The rise in basic food prices as a consequence of the invasion of Ukraine has raised concern in countries such as Egypt, the biggest importer of wheat. The government has reacted with crisis meetings, precautionary measures to improve stockpiles and measures to counter speculation, our correspondent in Cairo writes.
Ukraine is one of the biggest suppliers of food staples in the world and the invasion by Russia is threatening to disrupt supplies to countries such as Egypt. The government of Egyptian President Abdel Fattah El-Sisi has taken a range of measures to secure the strategic stockpile of wheat. While the strategic reserve had fallen to as low as 12 days in 2017, the government has since improved the provisions to last for four months for the population of 110 million.
When the current crop is harvested in April, reserves will last for nine months, a consequence of the government’s strategy of bolstering the provision of the key food. The action by the government is testament to its concern that a shortage might provoke social unrest in a country where bread, made with wheat, is the main source of nutrition.
After the rise in global prices due to the repercussions of the Russian-Ukrainian war, all government institutions in Egypt intensified their efforts to mitigate the increase in prices on the income of Egyptian citizen. Egyptian President El-Sisi assembled his key ministers to hammer out a strategy to avoid a shortage. Ambassador Bassam Radi, official spokesman for the presidency, said that the meeting dealt with «following up on providing strategic stocks of all basic food commodities, especially wheat, with the approach of the holy month of Ramadan.»
In this context, Minister of Supply and Internal Trade, Dr. Ali El-Moselhy presented the position of the strategic stock of all basic food commodities, stressing their availability in the appropriate quantities for citizens. He also mentioned the attempts by some merchants to exploit the situation created in the markets to monopolize and store food commodities and then raise prices, thereby taking advantage of citizens’ urgent need for such commodities. These monopolistic practices were countered by massive control campaigns by the ministry of interior, which launched campaigns targeting monopoly crimes, raising prices, and manipulating goods in the markets.
Supply Directorates Besiege Violators With Campaigns
The directorates of supply and internal trade launched intensive campaigns on bakeries, markets and shops to control prices.
Prime Minister Mostafa Madbouly recently held an emergency meeting to follow up on efforts to provide basic commodities locally, and to procure the necessary financing for them.

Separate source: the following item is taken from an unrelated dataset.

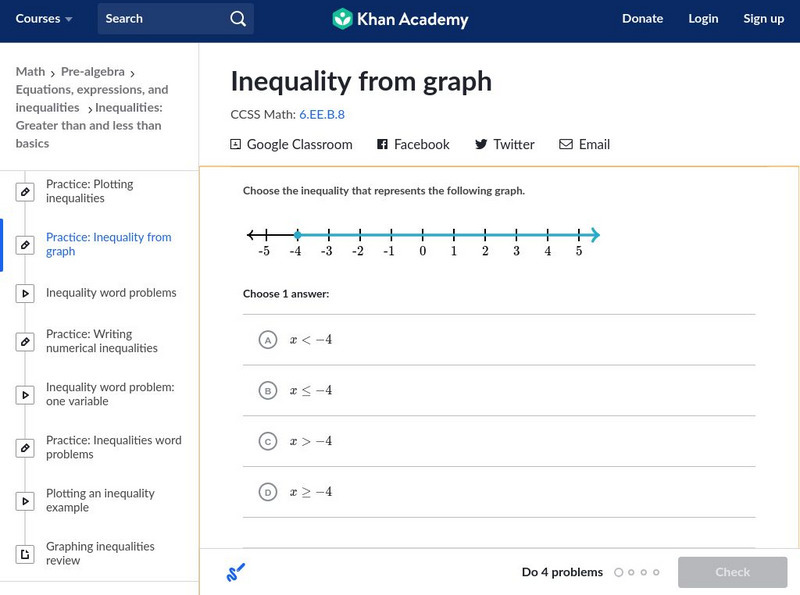
Task: Click the search magnifier icon
Action: pyautogui.click(x=237, y=19)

The meeting was attended by Tariq Amer, governor of the central bank, Mohamed Muait, minister of finance, Nevin Gameh, minister of trade and industry, Ihab Abu Eish, deputy minister of finance, Jamal Negm, deputy governor of the central bank, and Ramy Abul-Naga, deputy governor of the central bank.
Ambassador Nader Saad, the official spokesman for the presidency of the council of ministers, said that the developments of the Russian-Ukrainian crisis are being followed up, and the resulting development in the prices of basic commodities. In this regard, the prime minister made it clear that he is closely monitoring the availability of basic commodities and the stability of markets together with officials in the central bank, the ministries of supply and finance, the ministries and concerned parties the situation of the availability of basic commodities, and the stability of markets.
For his part, Said Saleh, advisor to the minister of agriculture for follow-up, said, «The strategic stock of wheat is sufficient for 4 to 6 months, and we are on the verge of harvesting the new season of wheat next month. We must commend the government’s decision to encourage farmers to grow wheat, and I ask farmers to be very careful about supplying wheat to the government. »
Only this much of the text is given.